In whatever heex template you have, add a form.

<form
  class="dropzone dz-clickable"
  id="dropzone"
  phx-hook="Dropzone"
  phx-update="ignore"
  enctype="multipart/form-data"
>
</form>

Alright we're done with all of the ceremony, now it's time to actually upload. Are you ready? We're almost there. Celebrate!

rambo.gif

Create your dropzone.js file

This should live in assets/js/dropzone.js.

import Dropzone from "dropzone";

export default {
  mounted() {
    let csrfToken = document
      .querySelector("meta[name='csrf-token']")
      .getAttribute("content");

    function initUpload(file) {
      return new Promise(function (resolve, reject) {
        fetch("/api/presign-upload-url", {
          headers: {
            "Content-Type": "application/json",
            "Accept": "application/json",
            "X-Requested-With": "XMLHttpRequest",
            "X-CSRF-Token": csrfToken
          },
          method: "post",
          credentials: "same-origin",
          body: JSON.stringify({
            key: file.name
          })
        })
          .then(function (response) {
            resolve(response.json());
          });
      });
    }


    let myDropzone = new Dropzone(this.el, {
      url: "#",
      method: "post",
      acceptedFiles: "image/*",
      autoProcessQueue: true,
      parallelUploads: 1,
      maxFilesize: 25, // Megabytes
      maxFiles: 5,
      uploadMultiple: true,
      transformFile: async function (file, done) {
        let initData = await initUpload(file);
        file.uploadUrl = initData.upload_url.uploadUrl;
        file.authorizationToken = initData.upload_url.authorizationToken;

        done(file);
      },
      init: function () {
        this.on("sending", function (file, xhr, formData) {
          xhr.open(myDropzone.options.method, file.uploadUrl);

          xhr.setRequestHeader("Content-Type", "b2/x-auto");
          xhr.setRequestHeader("Authorization", file.authorizationToken);
          // If you want to upload to a "folder" you just set it as part of the X-Bz-File-Name
          // for example you can set the username from a `window.username` variable you set.
          // xhr.setRequestHeader("X-Bz-File-Name", `yeyo/${Date.now()}-${encodeURI(file.name)}`);
          xhr.setRequestHeader("X-Bz-File-Name", `${Date.now()}-${encodeURI(file.name)}`);
          xhr.setRequestHeader("X-Bz-Content-Sha1", "do_not_verify");

          let _send = xhr.send
          xhr.send = function () {
            _send.call(xhr, file);
          }
        });

        this.on("success", function (file, response) {
          // The response has all the info you need to build the URL for your uploaded
          // file.
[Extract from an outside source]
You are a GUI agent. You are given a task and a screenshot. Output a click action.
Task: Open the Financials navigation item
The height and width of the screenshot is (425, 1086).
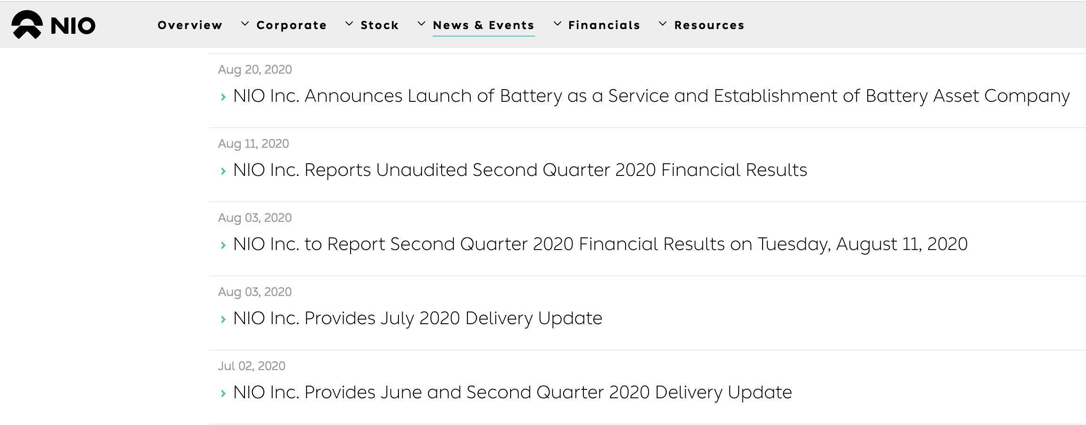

Use it to set values on a hidden field for your `changeset` for example 
          console.log(response.fileId);
        });
      }
    });
  },
};

Guys... Dropzone is so vast and literally thousands of hours have gone into it by many different people but the documentation is very lacking. Herculean effort by the team and I owe them a lot of gratitude. It was painful for me to get this working. It's very hard to discern what to do and many of the options contradict other options and make it behave strange.

Even the example this article has some weirdness: you can't set parallelUploads: true otherwise only the last image actually gets uploaded. Weird right? But I'm happy with where this is today.

Hope this saved you at least an hour. If this didn't work for you, please leave a comment and I'll try to help out.

As next steps, throw up an imgproxy in front of your bucket for on the fly transformations. Then... throw up Bunny CDN in front of that for speed and lower your costs even more.

rambo.gif

Now get to uploading and save big bucks by using Backblaze B2.